I've been testing out PHP websockets with Ratchet, and everything was working perfectly up until ZMQSocket::send suddenly started to hang for no apparent reason.
$context = new ZMQContext();
$socket = $context->getSocket(ZMQ::SOCKET_PUSH, 'notify');
$res = $socket->send(json_encode($entryData)); //Hangs here.
Note that I can use ZMQ::MODE_NOBLOCK, and that will stop the hanging, but it doesn't fix the issue. i.e. The client still isn't receiving anything. I've also rebooted my box, which doesn't fix the issue.
Update: I seemed to have fixed the issue by changing my code to:
$context = new ZMQContext();
$socket = $context->getSocket(ZMQ::SOCKET_PUSH, 'notify');
$socket->setSockOpt(ZMQ::SOCKOPT_LINGER, 30); //ADDED
$socket->connect("tcp://localhost:5557"); //ADDED
$res = $socket->send(json_encode($entryData));
Now the question is, why did it hang in the first place, when it was working fine for about an hour or two? Is there something that I need to be looking out for?

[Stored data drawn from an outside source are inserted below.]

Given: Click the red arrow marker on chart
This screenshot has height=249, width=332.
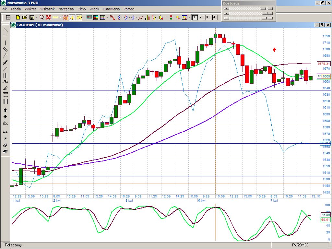Looking at the screenshot, I should pyautogui.click(x=274, y=50).
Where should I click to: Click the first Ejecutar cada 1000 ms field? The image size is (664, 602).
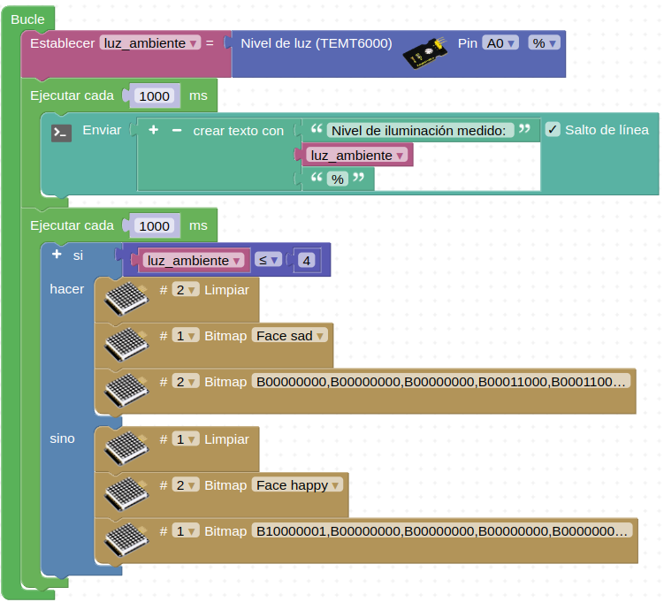pyautogui.click(x=155, y=95)
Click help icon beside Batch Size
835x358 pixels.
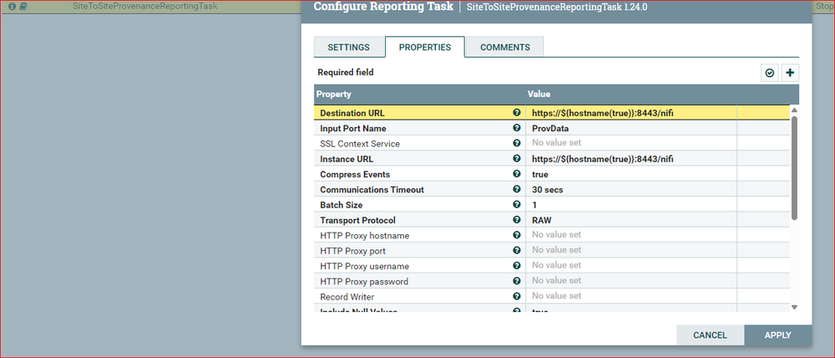point(516,205)
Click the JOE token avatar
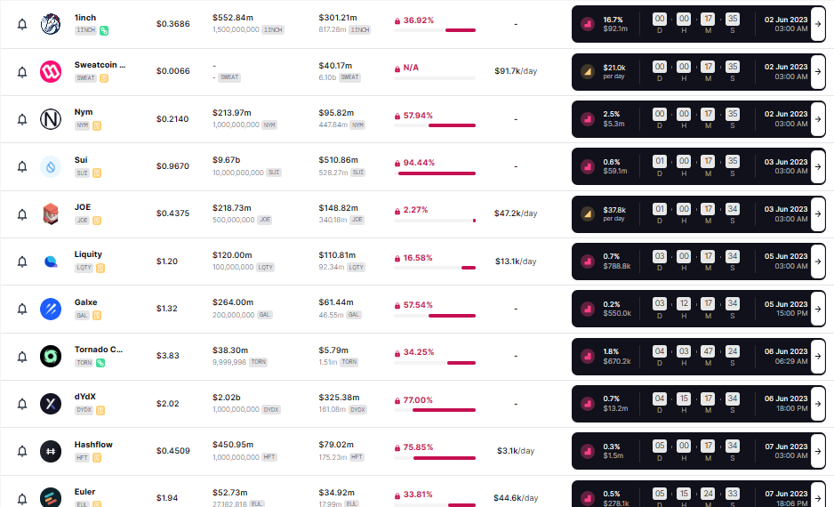 [51, 214]
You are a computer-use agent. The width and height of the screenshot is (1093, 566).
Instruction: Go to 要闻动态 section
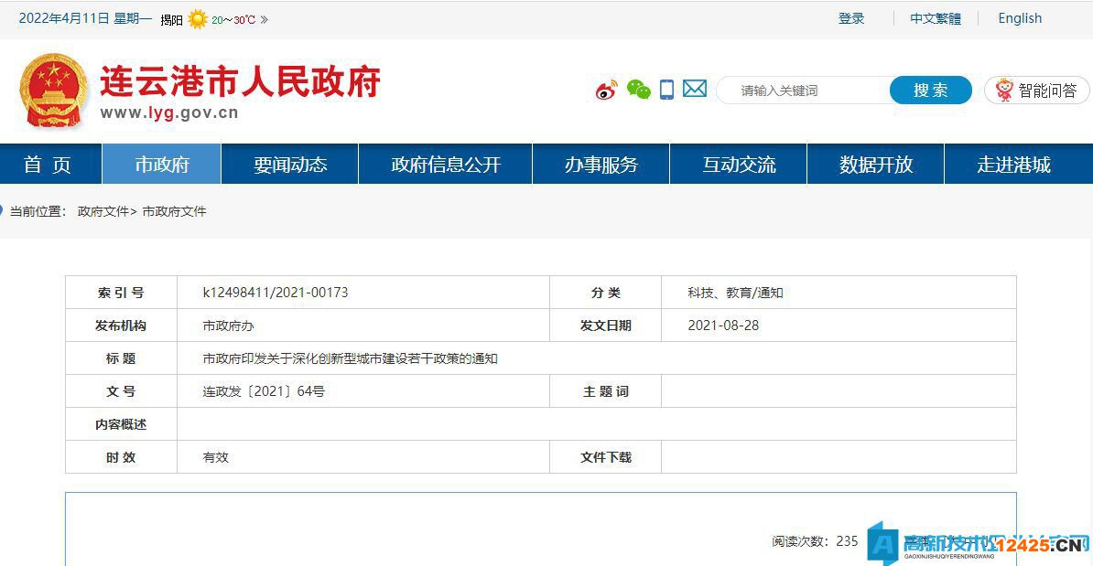coord(290,165)
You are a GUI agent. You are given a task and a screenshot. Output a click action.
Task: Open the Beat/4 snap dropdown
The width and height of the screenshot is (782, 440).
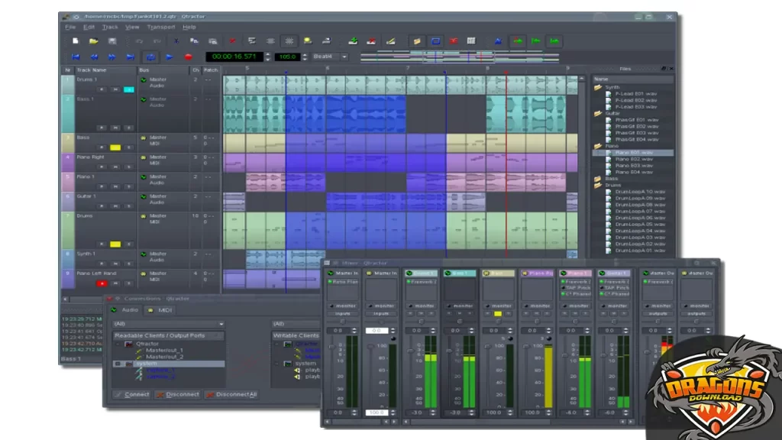329,57
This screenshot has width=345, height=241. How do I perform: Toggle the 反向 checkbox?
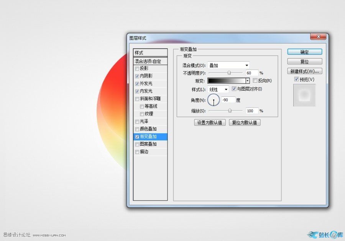click(x=255, y=81)
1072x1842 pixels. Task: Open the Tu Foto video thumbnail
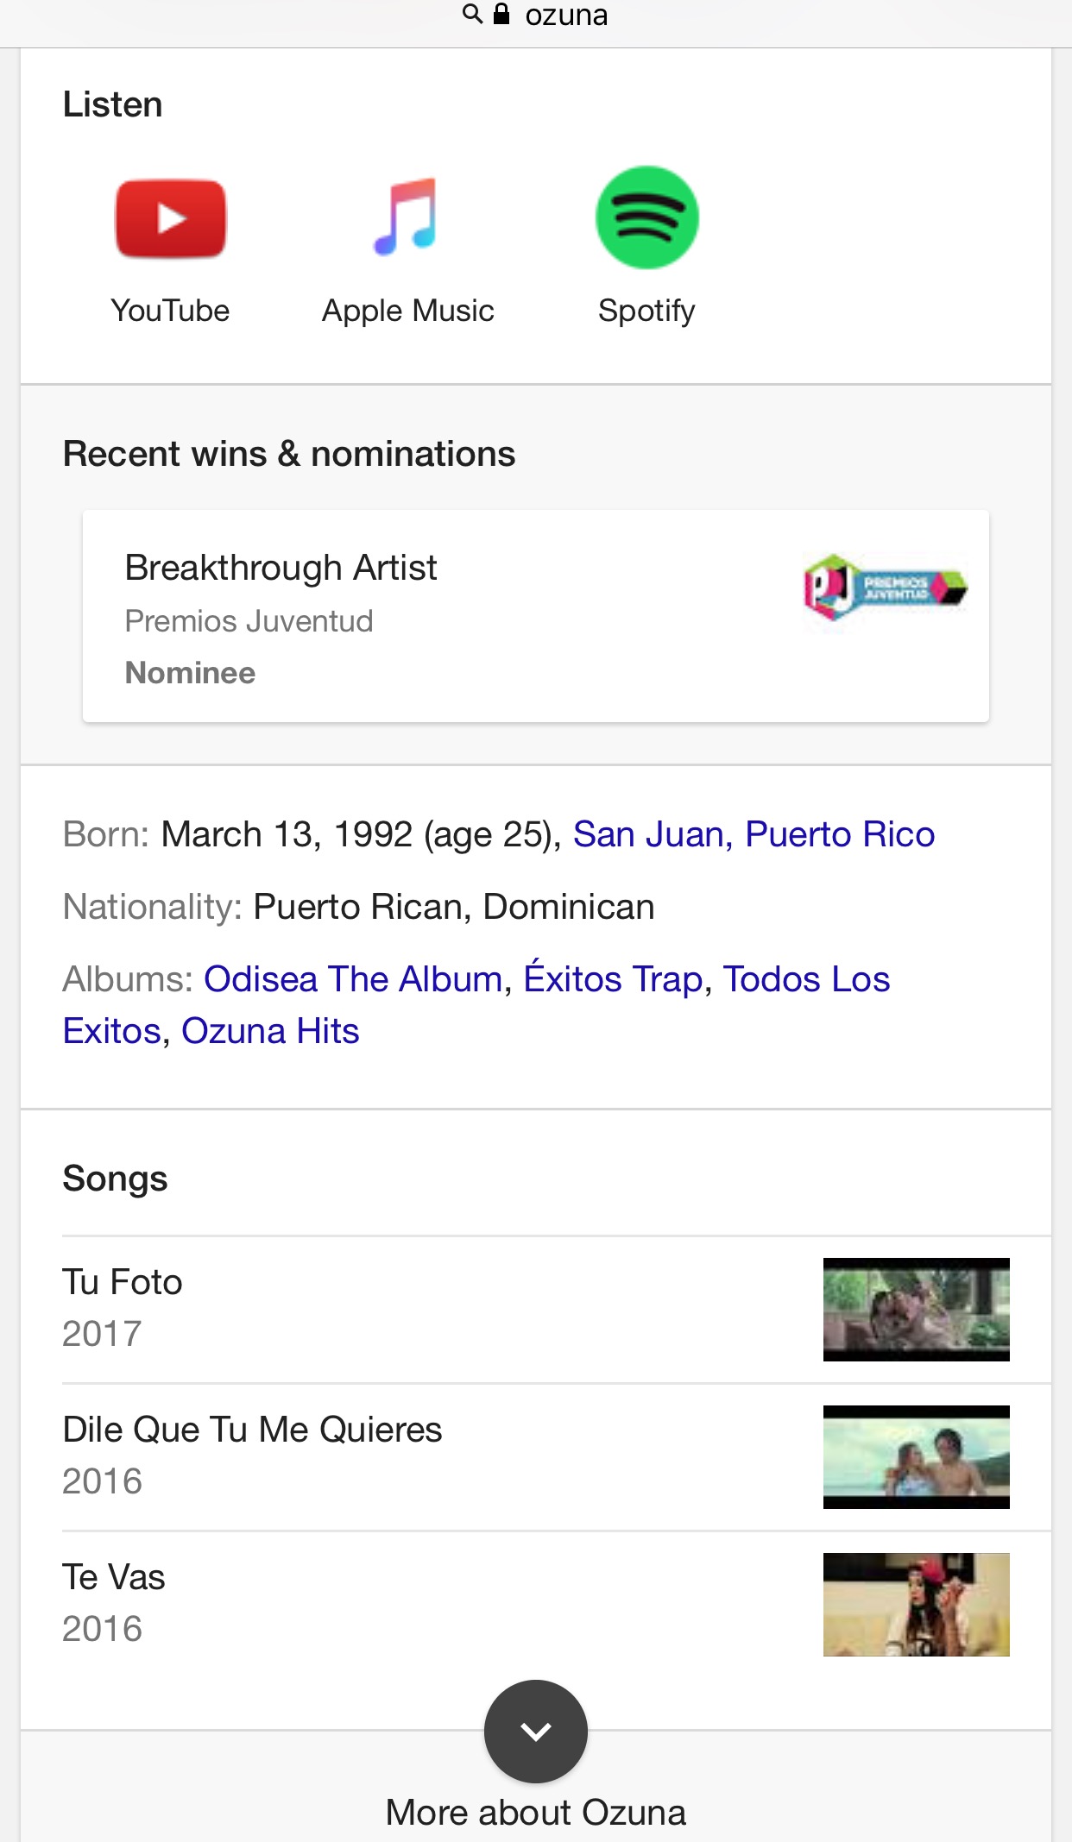[x=916, y=1309]
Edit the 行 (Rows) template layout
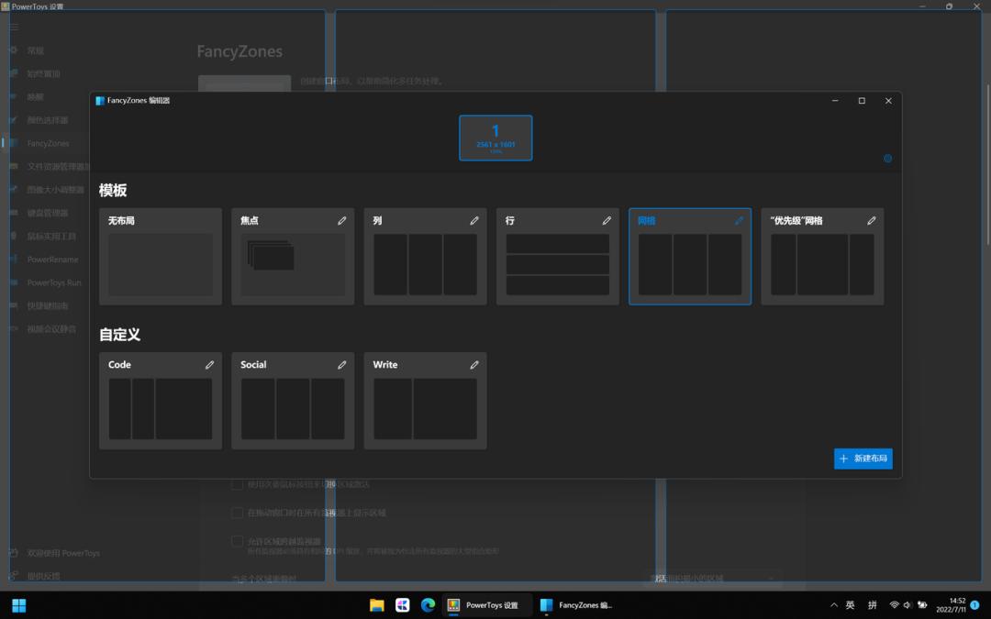The width and height of the screenshot is (991, 619). [607, 220]
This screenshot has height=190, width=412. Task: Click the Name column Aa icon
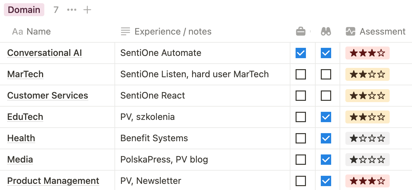point(17,32)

First off, I'm not sure if this is a valid answer, but I've been playing with php-zmq for a few days now and I've been having a few issues myself. Your question lead me to an epiphany which will likely solve my issues, and I suspect yours might be related.
With my last php-zmq problem, I was testing the round-trip time between my laptop and my VPS using the tripping method in the zguide. All I did was change a copy of the tripping.php script on my laptop by adding the URL to my VPS, so that it would connect to the same script which was running remotely on the VPS. I was running the synchronous section in a long while loop, and the async section using the same for loop.
I noticed that only one 'client' was able to connect at a time while doing the synchronous loop, whether trying to connect multiple clients from my laptop, or one from my laptop and one from a different server, etc. Only one was able to connect at a time, period. I also noticed in the async section that my messages per second was dropping from around 100 messages per second to around 2 seconds per message as soon as messages started arriving back at my laptop. My laptop can easily do 10+ HTTP requests per second using cURL, so 2 seconds per message is not network related.
I've been a PHP extension developer and PHP core hacker for 6 years and I've ran into issues like this before. I'm pretty sure that its from a concurrency issue between PHP userspace and the internal Zeromq threads. In other words, the Zeromq IO threads are sending commands to the main Zeromq thread, but the main zeromq thread is executing within PHP via Zend engine and is bound to the same basic behaviour as other PHP methods/functions. I'm not sure yet if we can expect the exact same behaviour in php-zmq that we can in czmq or other zeromq bindings because of this - PHP is very synchronous by nature, and zeromq is asynchronous. My experience has been positive for most part when using non-blocking patterns in php-zmq.
Edit: to claifify the possible issue - Zeromq handles all IO asynchronously in separate threads. Blocking behavior (such as req/rep) is created by messaging between the IO threads and the main thread, rather than actual blocking/synchronous IO. It is the messaging and synchronizing between threads that I think might be misbehaving when within PHP. The 'non-blocking' Zeromq patterns seem to be working fine. The blocking patterns work but are displaying weird behavior in these remote cases.